### SOURCE TEXT
%%
Florida environmental groups choke on Saharan dust

by | Jul 22, 2020


Prior to the COVID-19 outbreak, the Florida Department of Health in early March touted Florida for having the “cleanest air on record.” For the first time and on Governor Ron DeSantis’ watch, Florida has met all ambient air quality standards.

President Trump’s EPA Administrator Andrew Wheeler called this accomplishment a “milestone” and praised Florida for “years of hard work and dedication” by Florida’s Department of Environmental Protection as well as “local businesses committed to improving the health and prosperity of Florida residents.”

It’s the kind of thing environmental groups would normally rejoice over, or at least claim some credit for making such a dramatic impact on the environment.

Instead, while the data shows Florida has set a new standard for excellence in air quality and Floridians are breathing the cleanest air on record, activist groups have been hard at work using COVID-19 and misrepresentations about air quality to attack businesses and industry groups – the very institutions keeping people employed while the state waits for this virus to pass. A recent Harvard “study” is being used by green groups to suggest that bad air quality is making COVID-19 patients worse.

It’s simply false.
%%
### ENTRIES PROVIDED
%%
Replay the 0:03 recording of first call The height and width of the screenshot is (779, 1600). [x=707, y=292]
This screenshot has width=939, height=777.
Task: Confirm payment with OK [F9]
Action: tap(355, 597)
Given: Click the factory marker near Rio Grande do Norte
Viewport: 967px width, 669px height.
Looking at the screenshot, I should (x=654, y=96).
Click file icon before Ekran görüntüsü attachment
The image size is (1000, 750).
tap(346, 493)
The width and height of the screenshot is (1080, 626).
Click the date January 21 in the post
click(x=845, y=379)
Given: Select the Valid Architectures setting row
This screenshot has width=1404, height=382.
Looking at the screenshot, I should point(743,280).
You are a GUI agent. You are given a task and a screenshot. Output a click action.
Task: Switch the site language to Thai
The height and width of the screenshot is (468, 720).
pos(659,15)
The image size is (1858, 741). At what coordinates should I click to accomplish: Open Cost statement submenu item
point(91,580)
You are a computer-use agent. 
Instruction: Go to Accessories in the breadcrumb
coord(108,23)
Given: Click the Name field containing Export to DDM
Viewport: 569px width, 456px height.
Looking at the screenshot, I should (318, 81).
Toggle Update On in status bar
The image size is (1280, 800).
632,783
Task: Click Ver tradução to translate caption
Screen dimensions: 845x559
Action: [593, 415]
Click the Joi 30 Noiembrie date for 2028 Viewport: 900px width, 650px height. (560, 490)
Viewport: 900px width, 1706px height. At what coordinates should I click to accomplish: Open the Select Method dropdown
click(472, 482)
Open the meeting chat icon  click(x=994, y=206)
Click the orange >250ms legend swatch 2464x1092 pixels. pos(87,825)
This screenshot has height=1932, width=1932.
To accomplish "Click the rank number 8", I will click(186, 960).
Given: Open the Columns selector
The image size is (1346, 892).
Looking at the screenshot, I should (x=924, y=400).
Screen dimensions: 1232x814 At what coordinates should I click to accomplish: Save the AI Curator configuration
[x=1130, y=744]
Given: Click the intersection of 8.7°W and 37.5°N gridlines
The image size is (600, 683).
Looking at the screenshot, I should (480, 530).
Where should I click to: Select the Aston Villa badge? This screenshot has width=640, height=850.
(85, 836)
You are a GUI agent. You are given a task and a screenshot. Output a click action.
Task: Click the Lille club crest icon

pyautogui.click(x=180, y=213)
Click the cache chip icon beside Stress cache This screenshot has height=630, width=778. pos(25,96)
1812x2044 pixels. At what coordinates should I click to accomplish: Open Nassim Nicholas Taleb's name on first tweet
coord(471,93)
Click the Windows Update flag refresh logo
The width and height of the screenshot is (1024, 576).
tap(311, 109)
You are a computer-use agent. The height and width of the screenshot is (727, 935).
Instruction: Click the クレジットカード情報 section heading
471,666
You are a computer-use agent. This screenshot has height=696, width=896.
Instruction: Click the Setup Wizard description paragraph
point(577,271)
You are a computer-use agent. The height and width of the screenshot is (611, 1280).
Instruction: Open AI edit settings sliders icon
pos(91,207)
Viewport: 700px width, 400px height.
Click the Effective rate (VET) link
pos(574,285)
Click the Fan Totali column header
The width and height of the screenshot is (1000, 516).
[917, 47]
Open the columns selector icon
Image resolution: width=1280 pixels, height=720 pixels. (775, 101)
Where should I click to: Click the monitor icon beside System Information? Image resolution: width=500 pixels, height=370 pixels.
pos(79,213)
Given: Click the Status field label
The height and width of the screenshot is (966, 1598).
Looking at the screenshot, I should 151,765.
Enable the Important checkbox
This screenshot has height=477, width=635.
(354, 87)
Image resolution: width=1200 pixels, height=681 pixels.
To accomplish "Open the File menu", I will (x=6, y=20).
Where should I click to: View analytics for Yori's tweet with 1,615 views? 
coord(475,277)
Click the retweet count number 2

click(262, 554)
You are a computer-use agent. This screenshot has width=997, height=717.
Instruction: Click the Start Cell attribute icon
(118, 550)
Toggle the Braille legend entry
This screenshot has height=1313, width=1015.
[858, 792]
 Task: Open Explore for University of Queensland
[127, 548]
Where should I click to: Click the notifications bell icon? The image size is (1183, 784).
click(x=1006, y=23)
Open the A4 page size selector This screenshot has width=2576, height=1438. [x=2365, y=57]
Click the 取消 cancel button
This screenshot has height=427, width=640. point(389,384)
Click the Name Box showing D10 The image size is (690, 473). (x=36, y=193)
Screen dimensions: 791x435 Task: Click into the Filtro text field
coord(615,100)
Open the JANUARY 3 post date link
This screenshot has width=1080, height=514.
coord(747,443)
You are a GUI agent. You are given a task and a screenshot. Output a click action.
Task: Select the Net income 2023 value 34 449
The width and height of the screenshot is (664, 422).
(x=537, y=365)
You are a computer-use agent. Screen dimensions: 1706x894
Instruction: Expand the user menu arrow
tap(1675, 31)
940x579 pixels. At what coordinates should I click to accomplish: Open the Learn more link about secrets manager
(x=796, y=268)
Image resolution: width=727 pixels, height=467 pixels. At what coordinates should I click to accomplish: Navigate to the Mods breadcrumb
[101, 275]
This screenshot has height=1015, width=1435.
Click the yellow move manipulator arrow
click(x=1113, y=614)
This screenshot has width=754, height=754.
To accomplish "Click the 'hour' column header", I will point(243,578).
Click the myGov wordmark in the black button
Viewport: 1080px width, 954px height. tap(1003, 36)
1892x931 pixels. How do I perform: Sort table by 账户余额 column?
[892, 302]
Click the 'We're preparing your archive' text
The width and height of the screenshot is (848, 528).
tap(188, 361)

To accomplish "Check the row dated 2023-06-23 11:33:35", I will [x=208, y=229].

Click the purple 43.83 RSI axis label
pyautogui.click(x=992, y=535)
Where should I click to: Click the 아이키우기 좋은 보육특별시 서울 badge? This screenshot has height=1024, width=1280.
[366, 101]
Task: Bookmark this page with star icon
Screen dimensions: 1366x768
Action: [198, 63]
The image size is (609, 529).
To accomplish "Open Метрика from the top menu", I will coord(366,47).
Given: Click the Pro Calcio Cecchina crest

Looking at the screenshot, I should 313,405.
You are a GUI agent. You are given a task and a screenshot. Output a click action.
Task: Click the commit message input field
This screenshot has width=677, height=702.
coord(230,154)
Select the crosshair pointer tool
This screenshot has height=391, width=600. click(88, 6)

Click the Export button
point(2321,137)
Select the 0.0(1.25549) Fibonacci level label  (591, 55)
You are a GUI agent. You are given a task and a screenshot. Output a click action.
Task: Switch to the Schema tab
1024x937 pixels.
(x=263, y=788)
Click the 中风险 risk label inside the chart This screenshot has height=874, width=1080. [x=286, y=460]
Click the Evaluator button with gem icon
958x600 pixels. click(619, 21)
%%
### EXERCISE REQUIREMENTS
(a) List every person named in the article about Florida air quality and Saharan dust.
(b) Continue the article about Florida air quality and Saharan dust from where it stops.

### ANSWERS PER TASK
(a) Ron DeSantis, President Trump, Andrew Wheeler

(b)
In a recent editorial analysis, the Wall Street Journal found that the white paper is “riddled with flaws.” The editorial cites problems with the entire premise – that air quality is bad, so COVID-19 cases are far worse. According to the Journal, “PM 2.5 (a measure of air particulate content) levels across the U.S. have fallen 40 percent since 2000 as power plants and cars have become more efficient, and coal has been replaced with cleaner-burning natural gas.”

The editorial cited researchers that took issue with the study’s underlying data:

“As epidemiologists who have studied air pollution for more than two decades, we found [the study’s] impacts staggering,” note Carleton University’s Paul Villeneuve and McGill University’s Mark Goldberg. “When we looked closely at the research, we saw so many shortcomings that we were not convinced of the results.” Mr. Goldberg, by the way, has supported a fracking moratorium.

Meanwhile, Florida has been inundated with Saharan Dust for the past month, increasing air particulate levels across the Sunshine State. And environmental groups have refused to acknowledge the natural phenomenon.

Miami-Dade County noted increased PM 2.5 levels during the event, pushing the county’s air quality index into the “moderate” range in late June. A Palm Beach County medical expert warned about health impacts to those with respiratory issues. And yet the increased Saharan dust was met with silence from the usual crowd of environmental activists normally sounding the alarm about air quality.

There’s also a scientific link between Sarahan dust and Florida Red Tide. Since the phenomenon occurs on its own, without the help of human activity, left-leaning environmental groups have decided it’s best to simply ignore this inconvenient truth rather than admit their incessant attacks on Florida businesses might be off target.

Why are environmental activists choked into silence about the dangers of Saharan dust? Because there’s no profit in that fight. There’s nobody to demagogue, nobody to blame and thus, no cause for which celebrity-funded greenwashing groups will donate money.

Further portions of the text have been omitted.